Mary Hyman retired in August 2016 after 46 years in education. She was coordinator of the Institute for Child Care Education at Loyola University Maryland, where she previously served as coordinator of science education programs. She noted that her husband, an F&M economics major, was a successful financial planner, so the student research fund addressed both of their passions.
"I'm a big believer in hands-on learning," she said. "You need more than learning concepts in a classroom. My years in science education made me aware of the lack of science literacy in our nation. We live in an increasingly scientific and technological age, and it’s necessary to promote more emphasis on science with observation, experimentation and laboratory work in a number of disciplines through field study.
"My husband always said that some of his most valuable education at Franklin & Marshall came in an economics class in which the students took a small local company and researched and analyzed its hiring practices, its cash flow, its supply chain and all the other aspects of the business," Hyman continued. "His work as a financial planner was diversified and included clients of all sizes. That class helped him understand the concerns of the people running those companies."

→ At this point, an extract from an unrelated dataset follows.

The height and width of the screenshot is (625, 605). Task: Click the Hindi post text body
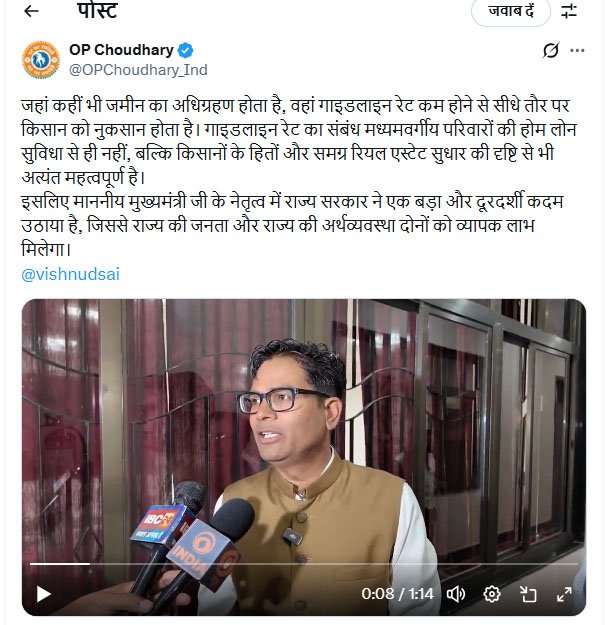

She also noted the lasting effects of student-faculty research. "It often produces more valuable research than either the faculty member or student could do individually. It helps to strengthen the rapport between the student and the professor, which often leads to mentoring that lasts for years and is valuable in all sorts of ways—graduate-school recommendations, job references, professional networking and more. Plus, it's valuable experience for the students, especially in these fields. How else are they really going to discover whether they like research and have a talent for it?"
Before her service at Loyola, Hyman was director of education for the Maryland Science Center. She has earned numerous awards, including the Johns Hopkins University Award for Meritorious Service, the Governor of Maryland's Distinguished Women Award and the Contributions to Science Education Award from the Maryland Association of Science Teachers. She serves as a board member of the Goucher College trustees, the Johns Hopkins Center for Talented Youth and the Maryland Science Center Scientific and Educational Council.
Hyman summarizes her fondness for Franklin & Marshall with a memory about the Center for Talented Youth. "Shortly after I earned my master's degree at Johns Hopkins, the university developed the Center for Talented Youth," she remembered. "That program has grown tremendously over the decades; it's in places like Hong Kong and Ireland now. But in the beginning, I helped put together some of the courses because I knew some of the master teachers, and CTY was looking for its first summer residential sites for the program. I told Sig about it and he said, 'I'll call Franklin & Marshall! It's the perfect place!' Now, more than 30 years later, the campus still hosts CTY students every summer. That makes me very happy."